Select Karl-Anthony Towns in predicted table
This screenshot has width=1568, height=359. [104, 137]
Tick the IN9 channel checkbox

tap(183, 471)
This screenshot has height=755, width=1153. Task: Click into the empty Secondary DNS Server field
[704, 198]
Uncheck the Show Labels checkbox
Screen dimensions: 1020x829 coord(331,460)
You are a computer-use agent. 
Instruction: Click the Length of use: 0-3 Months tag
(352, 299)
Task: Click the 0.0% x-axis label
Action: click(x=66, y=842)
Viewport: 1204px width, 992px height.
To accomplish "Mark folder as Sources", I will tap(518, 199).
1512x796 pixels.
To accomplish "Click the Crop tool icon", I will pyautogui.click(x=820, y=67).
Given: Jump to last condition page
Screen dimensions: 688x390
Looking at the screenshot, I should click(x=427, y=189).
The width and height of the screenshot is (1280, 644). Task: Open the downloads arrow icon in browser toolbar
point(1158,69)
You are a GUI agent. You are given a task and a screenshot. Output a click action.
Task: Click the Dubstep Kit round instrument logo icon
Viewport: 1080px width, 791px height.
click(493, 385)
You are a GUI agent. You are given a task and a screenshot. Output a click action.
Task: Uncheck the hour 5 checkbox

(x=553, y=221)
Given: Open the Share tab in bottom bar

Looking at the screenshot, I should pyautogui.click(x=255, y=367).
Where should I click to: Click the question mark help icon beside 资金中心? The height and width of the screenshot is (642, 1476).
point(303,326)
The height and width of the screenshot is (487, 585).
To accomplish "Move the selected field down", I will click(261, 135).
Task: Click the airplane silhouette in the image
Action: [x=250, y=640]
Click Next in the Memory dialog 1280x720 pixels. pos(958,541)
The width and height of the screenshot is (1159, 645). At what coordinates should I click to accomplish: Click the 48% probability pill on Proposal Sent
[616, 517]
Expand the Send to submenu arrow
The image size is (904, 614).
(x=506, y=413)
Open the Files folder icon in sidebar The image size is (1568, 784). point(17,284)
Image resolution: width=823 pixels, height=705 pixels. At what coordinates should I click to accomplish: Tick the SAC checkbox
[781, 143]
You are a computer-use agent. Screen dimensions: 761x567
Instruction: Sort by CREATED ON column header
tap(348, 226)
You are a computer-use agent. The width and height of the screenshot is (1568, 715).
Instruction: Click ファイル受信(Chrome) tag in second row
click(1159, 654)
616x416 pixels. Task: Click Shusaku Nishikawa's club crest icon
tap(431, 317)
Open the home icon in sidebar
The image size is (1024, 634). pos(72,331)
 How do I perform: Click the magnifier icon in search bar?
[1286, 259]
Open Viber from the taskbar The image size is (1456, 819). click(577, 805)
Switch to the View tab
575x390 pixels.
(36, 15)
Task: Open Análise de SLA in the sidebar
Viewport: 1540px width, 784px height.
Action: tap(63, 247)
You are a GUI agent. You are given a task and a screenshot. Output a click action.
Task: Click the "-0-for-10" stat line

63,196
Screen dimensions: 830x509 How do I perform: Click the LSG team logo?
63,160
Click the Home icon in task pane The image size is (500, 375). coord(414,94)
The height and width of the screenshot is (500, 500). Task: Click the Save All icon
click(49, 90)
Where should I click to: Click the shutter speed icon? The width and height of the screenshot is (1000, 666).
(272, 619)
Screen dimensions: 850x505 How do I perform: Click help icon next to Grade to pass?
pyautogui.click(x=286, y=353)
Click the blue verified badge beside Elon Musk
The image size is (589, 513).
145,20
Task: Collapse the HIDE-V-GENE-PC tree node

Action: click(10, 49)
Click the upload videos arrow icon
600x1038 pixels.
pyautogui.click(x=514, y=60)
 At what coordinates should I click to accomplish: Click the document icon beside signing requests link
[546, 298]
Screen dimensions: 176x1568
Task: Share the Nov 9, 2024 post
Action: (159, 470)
◆ ◆ ◆ ◆
[Prompt] The answer must be all of the entries, restated exactly.

[Answer below]
Select Karl-Anthony Towns in predicted table
This screenshot has width=1568, height=359. [104, 137]
Tick the IN9 channel checkbox

tap(183, 471)
This screenshot has height=755, width=1153. Task: Click into the empty Secondary DNS Server field
[704, 198]
Uncheck the Show Labels checkbox
Screen dimensions: 1020x829 coord(331,460)
You are a computer-use agent. 
Instruction: Click the Length of use: 0-3 Months tag
(352, 299)
Task: Click the 0.0% x-axis label
Action: click(x=66, y=842)
Viewport: 1204px width, 992px height.
To accomplish "Mark folder as Sources", I will tap(518, 199).
1512x796 pixels.
To accomplish "Click the Crop tool icon", I will pyautogui.click(x=820, y=67).
Given: Jump to last condition page
Screen dimensions: 688x390
Looking at the screenshot, I should click(x=427, y=189).
The width and height of the screenshot is (1280, 644). Task: Open the downloads arrow icon in browser toolbar
point(1158,69)
You are a GUI agent. You are given a task and a screenshot. Output a click action.
Task: Click the Dubstep Kit round instrument logo icon
Viewport: 1080px width, 791px height.
click(493, 385)
You are a GUI agent. You are given a task and a screenshot. Output a click action.
Task: Uncheck the hour 5 checkbox

(x=553, y=221)
Given: Open the Share tab in bottom bar

Looking at the screenshot, I should pyautogui.click(x=255, y=367).
Where should I click to: Click the question mark help icon beside 资金中心? The height and width of the screenshot is (642, 1476).
point(303,326)
The height and width of the screenshot is (487, 585).
To accomplish "Move the selected field down", I will click(261, 135).
Task: Click the airplane silhouette in the image
Action: [x=250, y=640]
Click Next in the Memory dialog 1280x720 pixels. pos(958,541)
The width and height of the screenshot is (1159, 645). At what coordinates should I click to accomplish: Click the 48% probability pill on Proposal Sent
[616, 517]
Expand the Send to submenu arrow
The image size is (904, 614).
(x=506, y=413)
Open the Files folder icon in sidebar The image size is (1568, 784). point(17,284)
Image resolution: width=823 pixels, height=705 pixels. At what coordinates should I click to accomplish: Tick the SAC checkbox
[781, 143]
You are a computer-use agent. Screen dimensions: 761x567
Instruction: Sort by CREATED ON column header
tap(348, 226)
You are a computer-use agent. The width and height of the screenshot is (1568, 715).
Instruction: Click ファイル受信(Chrome) tag in second row
click(1159, 654)
616x416 pixels. Task: Click Shusaku Nishikawa's club crest icon
tap(431, 317)
Open the home icon in sidebar
The image size is (1024, 634). pos(72,331)
 How do I perform: Click the magnifier icon in search bar?
[1286, 259]
Open Viber from the taskbar The image size is (1456, 819). click(577, 805)
Switch to the View tab
575x390 pixels.
(36, 15)
Task: Open Análise de SLA in the sidebar
Viewport: 1540px width, 784px height.
Action: tap(63, 247)
You are a GUI agent. You are given a task and a screenshot. Output a click action.
Task: Click the "-0-for-10" stat line

63,196
Screen dimensions: 830x509 How do I perform: Click the LSG team logo?
63,160
Click the Home icon in task pane The image size is (500, 375). coord(414,94)
The height and width of the screenshot is (500, 500). Task: Click the Save All icon
click(49, 90)
Where should I click to: Click the shutter speed icon? The width and height of the screenshot is (1000, 666).
(272, 619)
Screen dimensions: 850x505 How do I perform: Click help icon next to Grade to pass?
pyautogui.click(x=286, y=353)
Click the blue verified badge beside Elon Musk
The image size is (589, 513).
145,20
Task: Collapse the HIDE-V-GENE-PC tree node

Action: click(10, 49)
Click the upload videos arrow icon
600x1038 pixels.
pyautogui.click(x=514, y=60)
 At what coordinates should I click to accomplish: Click the document icon beside signing requests link
[546, 298]
Screen dimensions: 176x1568
Task: Share the Nov 9, 2024 post
Action: (159, 470)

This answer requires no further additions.